The CAFC today decided a much-anticipated patent law case, In re Bilski. The opinion: PDF and html. At issue was the patentability of a method for hedging risk in the trading of commodities.
– If upheld (i.e., presuming the Supreme Court doesn’t grant cert and then overrule the CAFC’s opinion here), it could mean a significant narrowing of what constitutes patentable subject matter as a business methods patent.
– At issue: “The question before us then is whether Applicants’ claim recites a fundamental principle and, if so, whether it would pre-empt substantially all uses of that fundamental principle if allowed.” (p. 10)
– The State Street formulation might be out in the process (pages 19-20 of the opinion; on p. 20: “Therefore, we also conclude that the ‘useful, concrete and tangible result’ inquiry is inadequate and reaffirm that the machine-or-transformation test outlined by the Supreme Court is the proper test to apply.”).
– The court makes plain that some business methods and software patents can still issue, but they’d need to meet the machine-or-transformation test. (Fn. 23, e.g.: “Therefore, although invited to do so by several amici, we decline to adopt a broad exclusion over software or any other such category of subject matter beyond the exclusion of claims drawn to fundamental principles set forth by the Supreme Court.”)

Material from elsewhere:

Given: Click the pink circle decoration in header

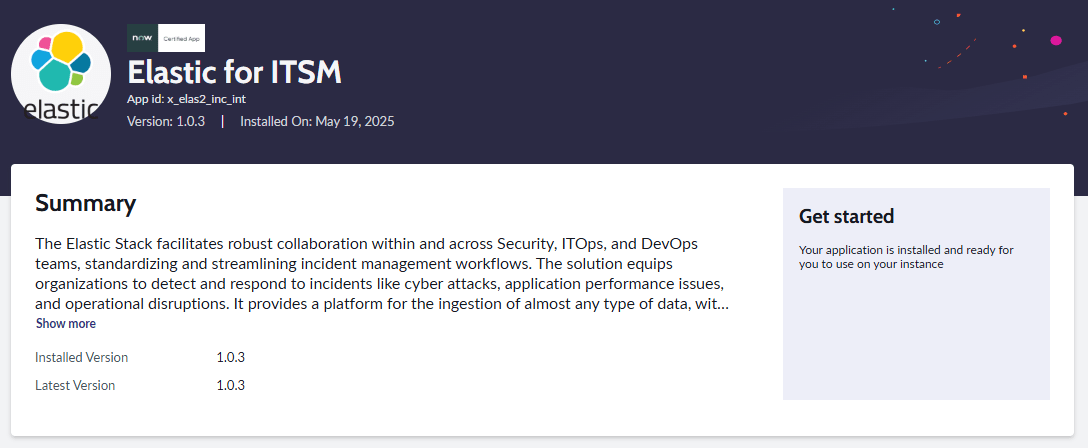Looking at the screenshot, I should (1056, 41).
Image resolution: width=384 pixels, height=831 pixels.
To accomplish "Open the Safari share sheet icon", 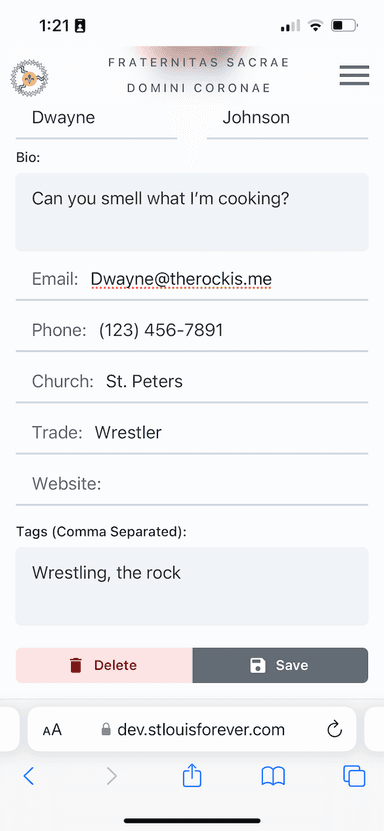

– The CAFC didn’t seem to think much of the claim itself, making this a great set of facts for anyone wishing to shrink what is patentable and to take a crack at eliminating business methods patents altogether. One gets a hint of the court’s view of the claim in the description of the invention: “…Applicants here seek to claim a non-transformative process that encompasses a purely mental process of performing requisite mathematical calculations without the aid of a computer or any other device, mentally identifying those transactions that the calculations have revealed would hedge each other’s risks, and performing the post-solution step of consummating those transactions. … [W]hile the claimed process contains physical steps (initiating, identifying), it does not involve transforming an article into a different state or thing. Therefore, Applicants’ claim is not drawn to patent-eligible subject matter under § 101.” (p. 32)
What others are saying: Patently-O has a nice explication, as always, plus an extraordinary set of comments. (Man, is that an impressive community of blog readers and commenters. Not your usual comment spam.) There’s a Slashdot thread. The WSJ Law Blog was very quick to cover it. And I found the Patent Baristas’ review of how we got to this point to be a useful background read.